Citrus ryukyuensis, also known as the tanibuta,[1] is a newly characterized wild citrus species native to the Ryukyus and adjacent islands, most closely related to the mainland mandarin orange, C. reticulata. As with other citrus, it is a member of the Rutaceae family. The Ryukyu and mainland species have diverged for more than 2 million years, and unlike the mainland mandarin, the Ryukyu mandarin reproduces sexually. Its hybridization with the mainland species has given rise to the unique mandarin hybrids of the islands.
Previous genetic studies that characterized the mandarin oranges of the Asian mainland left unexplained the unusual genetic characteristics of those from Japan and nearby islands. A followup study designed at filling this gap in understanding produced an unexpected result, the identification of a pure wild species of mandarin, the hybridization of which with the mainland species has given rise to multiple distinct mandarin orange hybrid clusters. Because the identified specimens were native to the Ryukyu islands, the species was named C. ryukyuensis. Comparison with C. reticulata showed a calculated divergence time from mainland citrus between 2.2 and 2.8 million years ago, roughly corresponding to a Pleistocene era sea level rise that would have cut off the islands, providing the isolation necessary for speciation. As a consequence of this isolation, the Ryukyu mandarin continued to reproduce sexually, while the mainland species experienced a genetic mutation that eventually spread throughout the mainland species and allowed them to reproduce asexually by apomixis.[2]
C. ryukyuensis persists to the present, but is also of importance due to its contribution to Japanese and neighboring island mandarin hybrids.
Beginning between 40,000 and 200,000 years ago, either a subsequent sea level fall or oceanic dispersal brought the Ryukyu species back into contact with mainland mandarins, and they interbred, producing different groupings of related hybrids. In one case, a mainland mandarin hybrid with similar contribution from the northern and southern mainland subspecies, and already containing some introgressed DNA from the Ryukyu mandarin but no introgressed pomelo DNA like that found in most mainland mandarins, would form numerous crosses with the Ryukyu species.

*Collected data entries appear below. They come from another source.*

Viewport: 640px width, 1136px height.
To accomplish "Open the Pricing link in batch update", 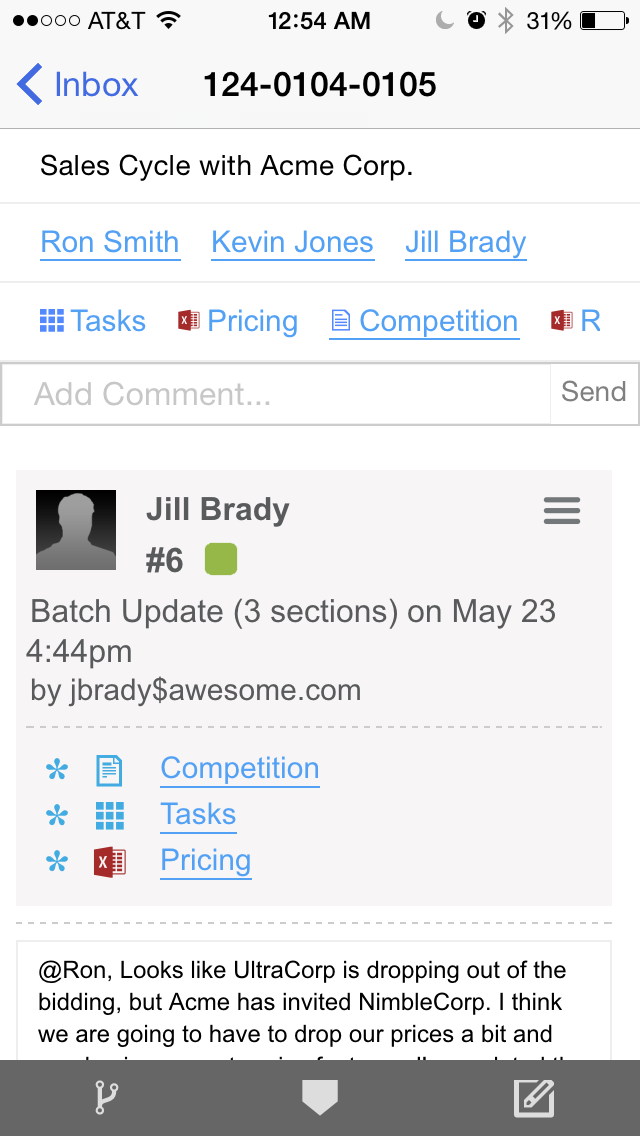I will point(205,861).
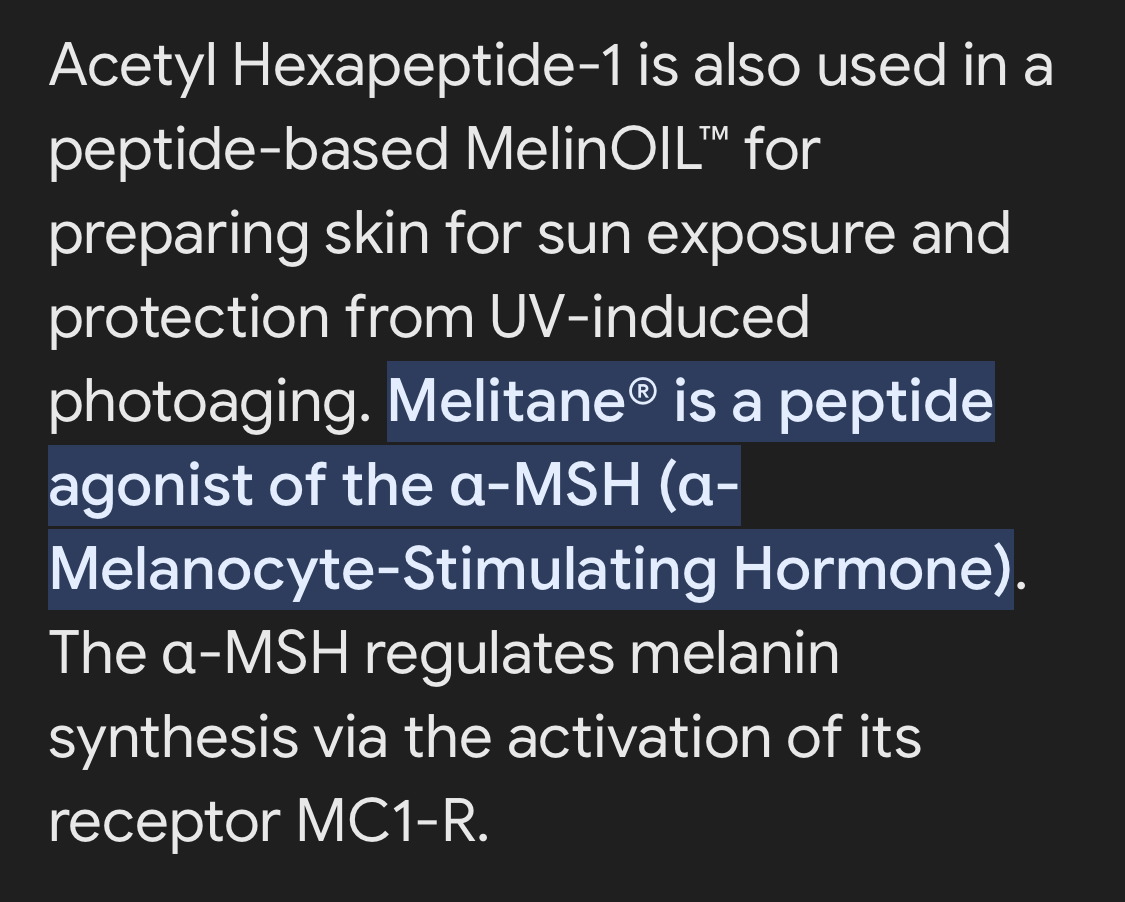
Task: Click the highlighted phrase 'is a peptide'
Action: [x=834, y=403]
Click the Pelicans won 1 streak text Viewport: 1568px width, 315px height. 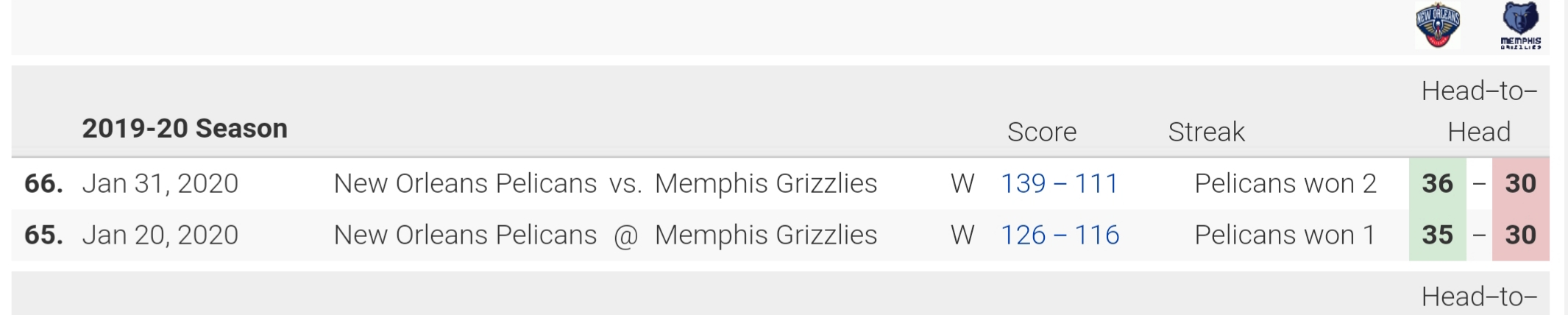(x=1285, y=235)
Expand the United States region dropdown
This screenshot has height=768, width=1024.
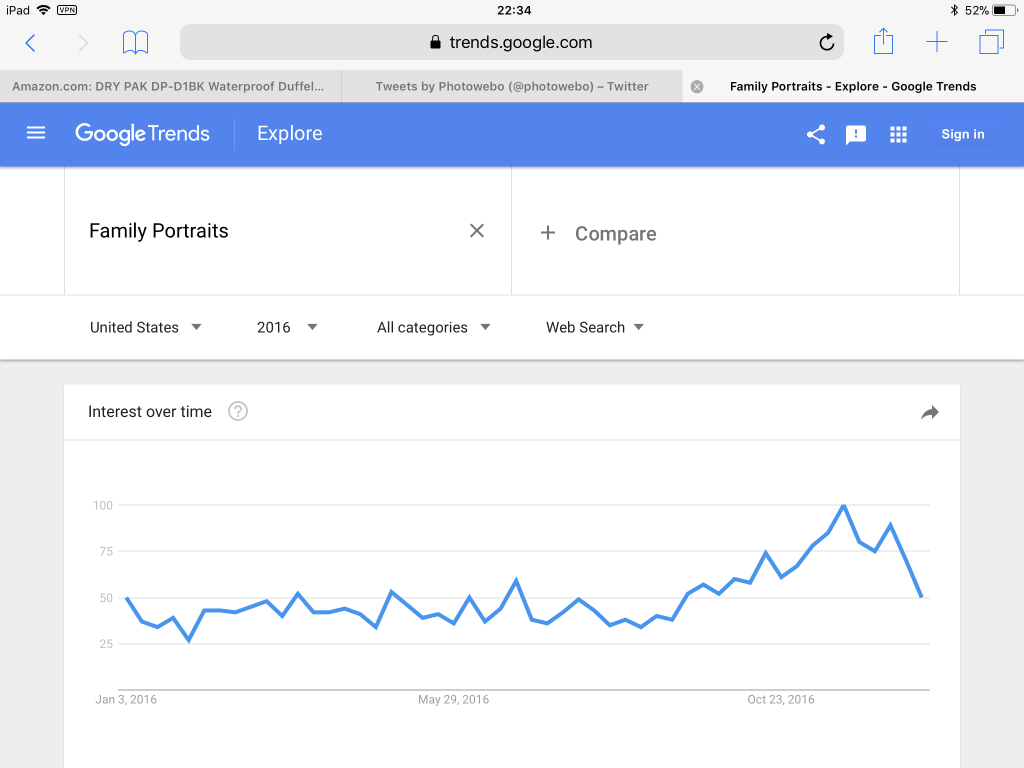click(x=146, y=327)
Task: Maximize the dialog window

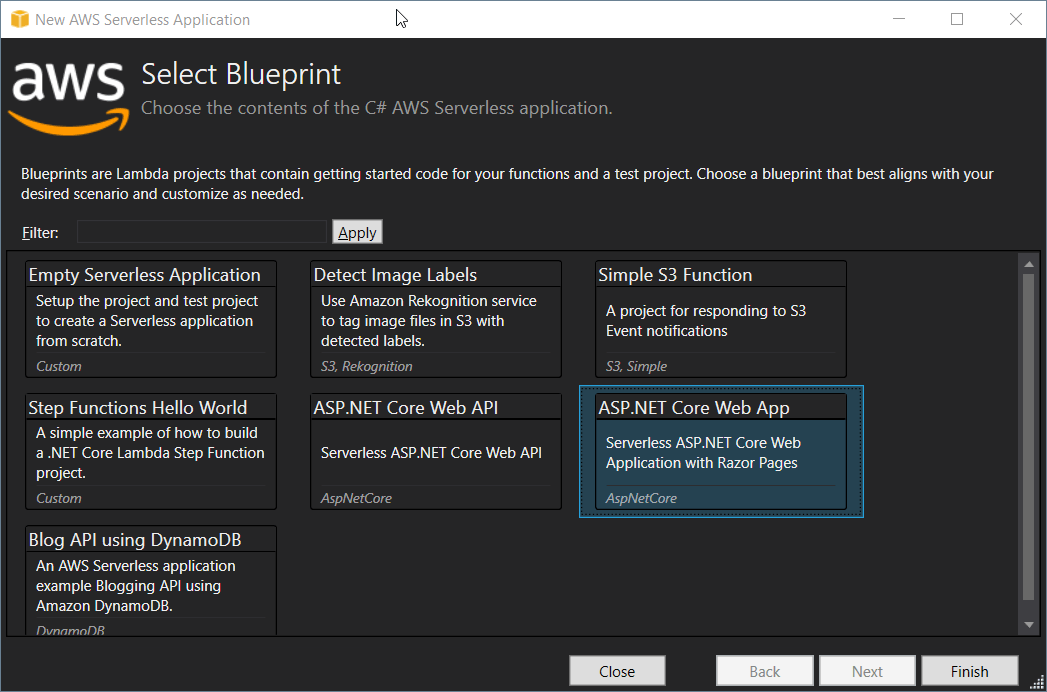Action: pos(957,19)
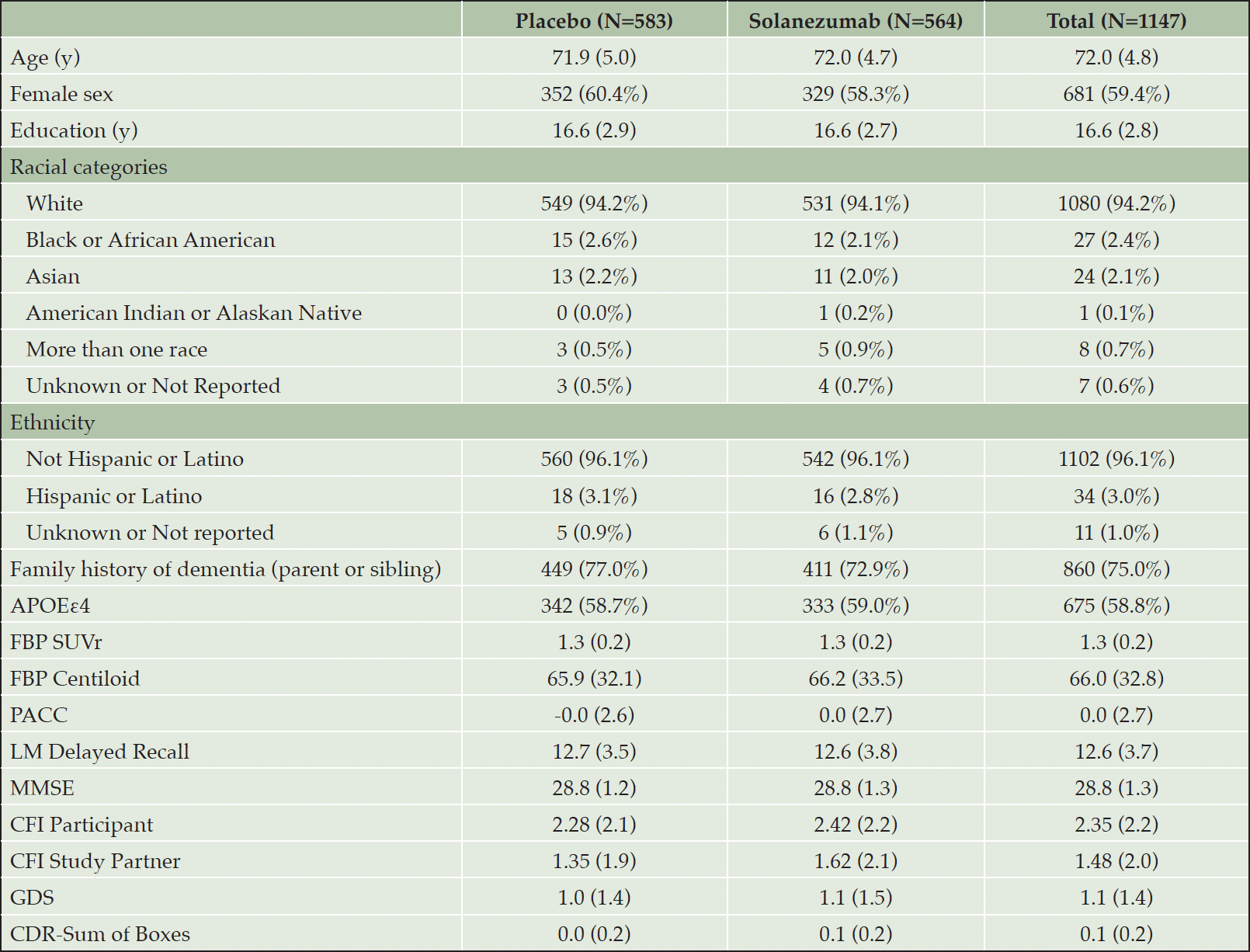This screenshot has height=952, width=1250.
Task: Click the Total (N=1147) column header
Action: (x=1116, y=21)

The mainland orange passed to its progeny the mutation allowing asexual reproduction, producing a cluster of similar clonal Tachibana orange cultivars.
Separately from the hybridizations that produced the tachibana, a mainland clonal lineage that can still be found on Okinawa, similar to the Chinese Sun Chu Sha mandarin but with added pomelo introgression, interbred with the Ryukyu species to produce the shiikuwasha. It again is a cluster of similar hybrids and not a single uniform cultivar. Like the tachibana, these lines inherited the ability to propagate clonally from their mainland parent, but while the tachibana all have the mainland mandarin as seed parent, different shiikuwasha clones have each of the parent species as their seed parent. The diversity of both groups of clones, the fact that they are both found growing in the wild, and the mention of both in the early poetry of the Japanese and Ryukyu kingdoms suggests that these hybridization events occurred spontaneously in nature.
The third important group of Ryukyu mandarin clones, referred to as yukunibu, derive instead from a cross with a kunenbo-type mandarin orange with higher levels of pomelo introgression, probably introduced agriculturally from South-East Asia or Indonesia in historical times. The Ryukyu mandarin has also contributed to more complex citrus hybrids, such as the rokugatsu, a bitter orange/Ryukyu mandarin cross, and the deedee, a shiikuwasha/pomelo cross.